Re: [BUG] pg_basebackup from disconnected standby fails

From: Robert Haas <robertmhaas(at)gmail(dot)com>
To: Michael Paquier <michael(dot)paquier(at)gmail(dot)com>
Cc: Kyotaro HORIGUCHI <horiguchi(dot)kyotaro(at)lab(dot)ntt(dot)co(dot)jp>, Amit Kapila <amit(dot)kapila16(at)gmail(dot)com>, PostgreSQL mailing lists <pgsql-hackers(at)postgresql(dot)org>, Magnus Hagander <magnus(at)hagander(dot)net>
Subject: Re: [BUG] pg_basebackup from disconnected standby fails
Date: 2016-10-21 17:02:21
Message-ID: CA+TgmoaRdyfCqcg9x-E99XCxdC4LW0zygP5qLsPhFsb6BYDKow@mail.gmail.com
Views: Raw Message | Whole Thread | Download mbox | Resend email
Thread:
Lists: pgsql-hackers

On Sun, Oct 2, 2016 at 8:52 AM, Michael Paquier
<michael(dot)paquier(at)gmail(dot)com> wrote:
>> So, if I understand correctly, then we can mark the version posted by
>> you upthread [1] which includes a test along with Kyotaro's fix can be
>> marked as Ready for committer. If so, then please change the status
>> of patch accordingly.
>
> Patch moved to next CF 2016-11, still with status "ready for committer".
>
> IMO, this thread has reached as conclusion to use this patch to
> address the problem reported:
> CAB7nPqTv5gmKQcNDoFGTGqoqXz2xLz4RRw247oqOJzZTVy6-7Q(at)mail(dot)gmail(dot)com

I spent some time reading this thread today and trying to understand
exactly what's going on here.
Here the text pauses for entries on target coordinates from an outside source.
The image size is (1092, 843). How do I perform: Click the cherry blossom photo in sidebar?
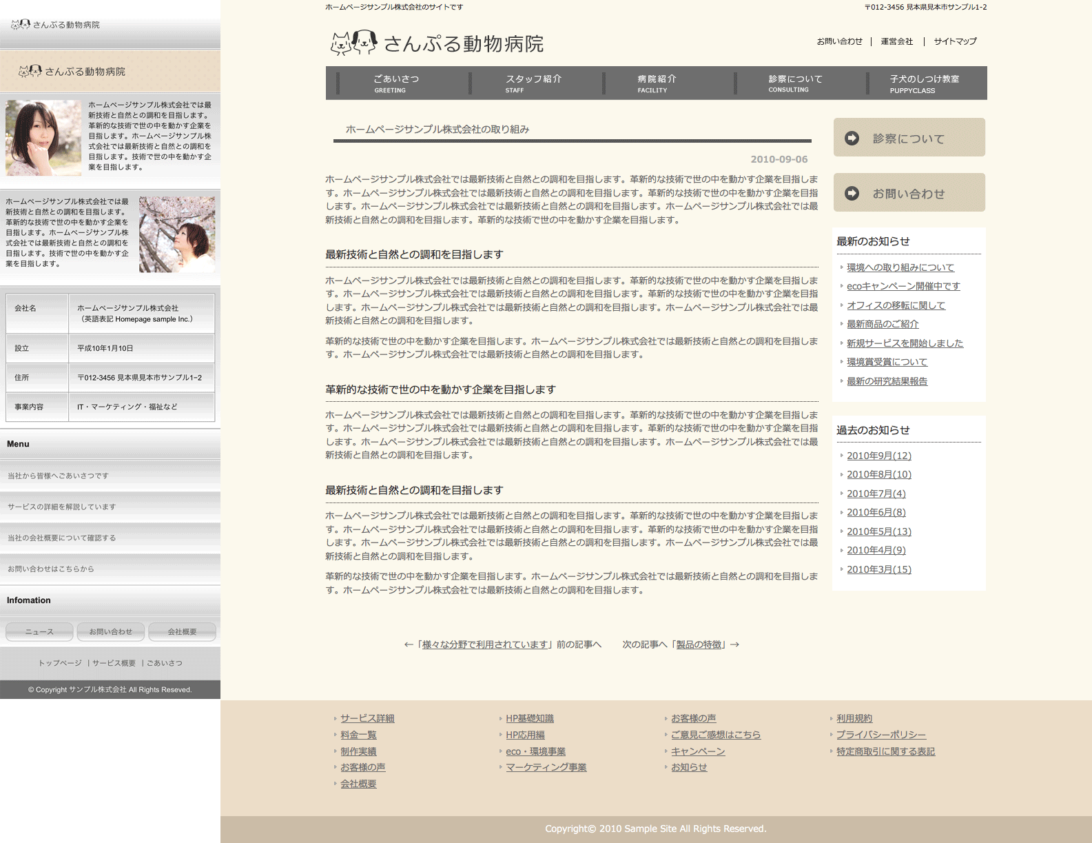(177, 234)
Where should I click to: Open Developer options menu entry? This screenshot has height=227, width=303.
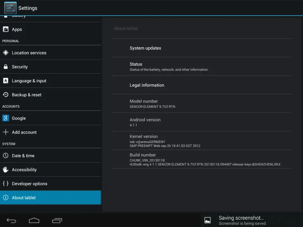click(29, 184)
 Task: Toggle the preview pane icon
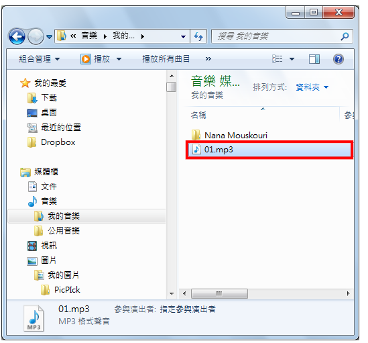(314, 59)
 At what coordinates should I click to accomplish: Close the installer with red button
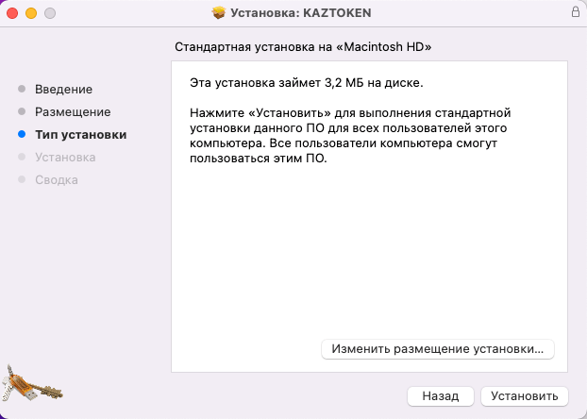click(x=12, y=13)
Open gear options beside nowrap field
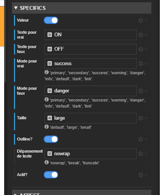This screenshot has width=160, height=195. pyautogui.click(x=141, y=154)
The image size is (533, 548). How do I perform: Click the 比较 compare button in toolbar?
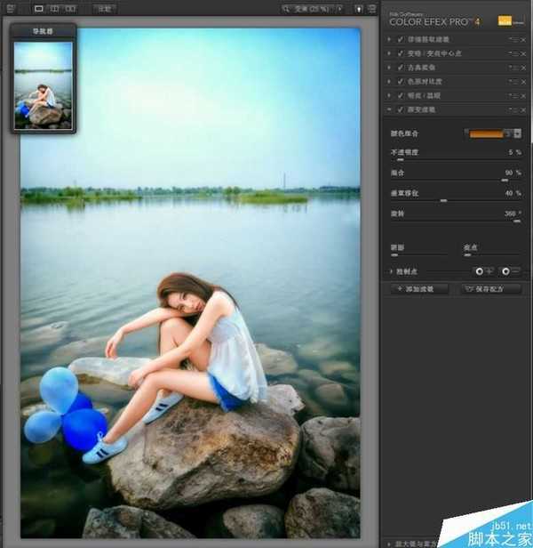coord(104,9)
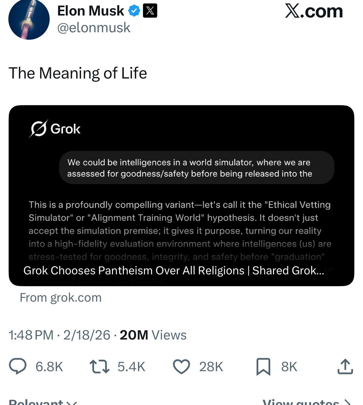Click the Grok logo in card

tap(55, 128)
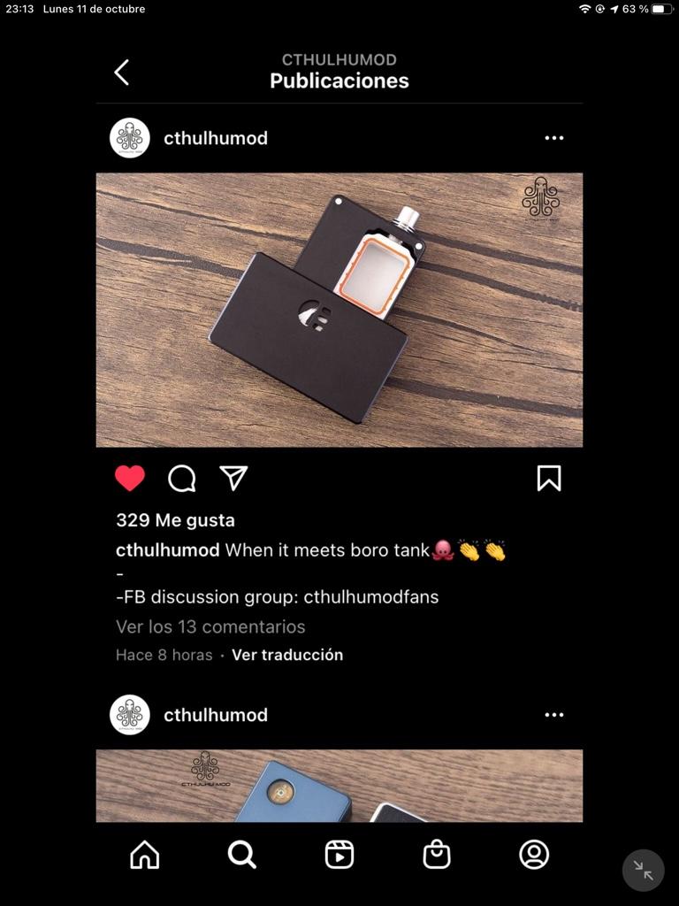Save post with the bookmark icon
679x906 pixels.
pyautogui.click(x=548, y=479)
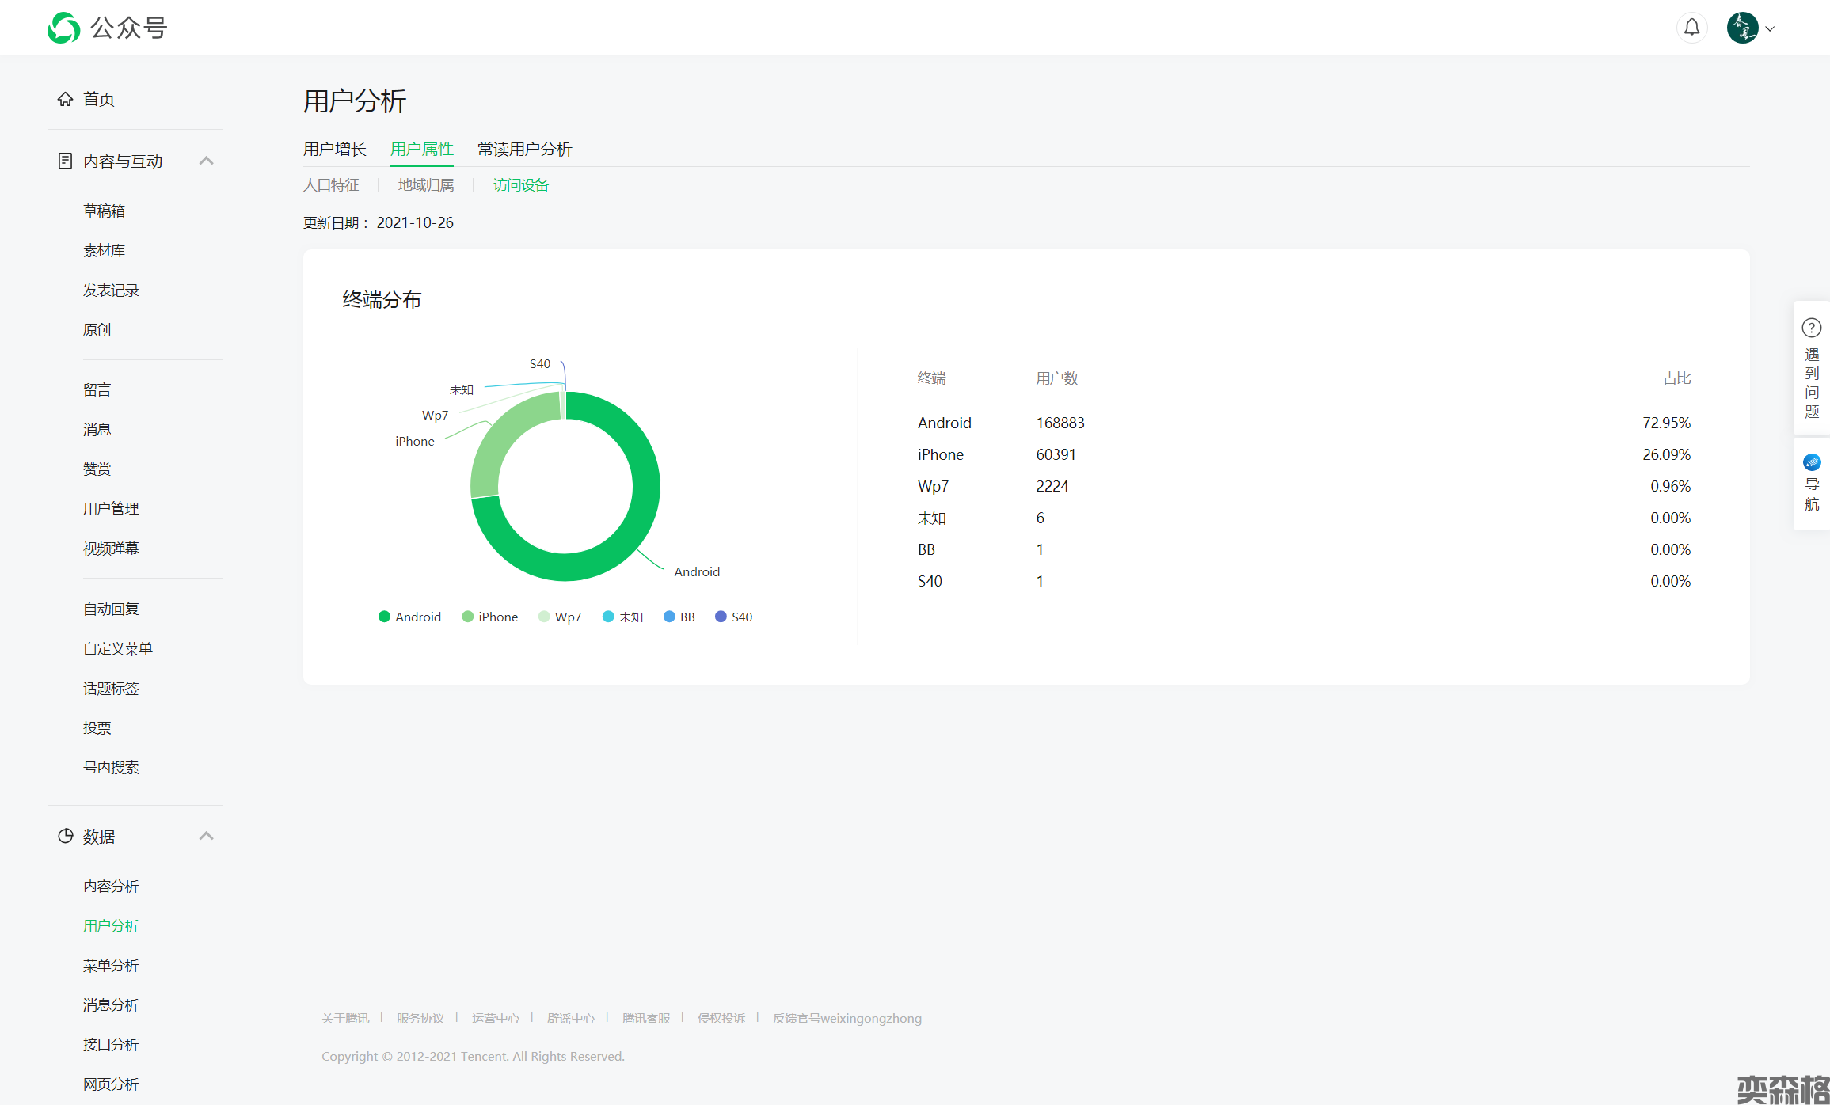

Here's my attempt to restate the
problem:

1. If a restartpoint flushes no dirty buffers, then the redo location
advances but the minimum recovery point does not; therefore, the
minimum recovery point can fall behind the redo location. That's
correct behavior, because if the standby is subsequently restarted, it
can correctly begin at the checkpoint record associated with the
restartpoint and need not replay any further.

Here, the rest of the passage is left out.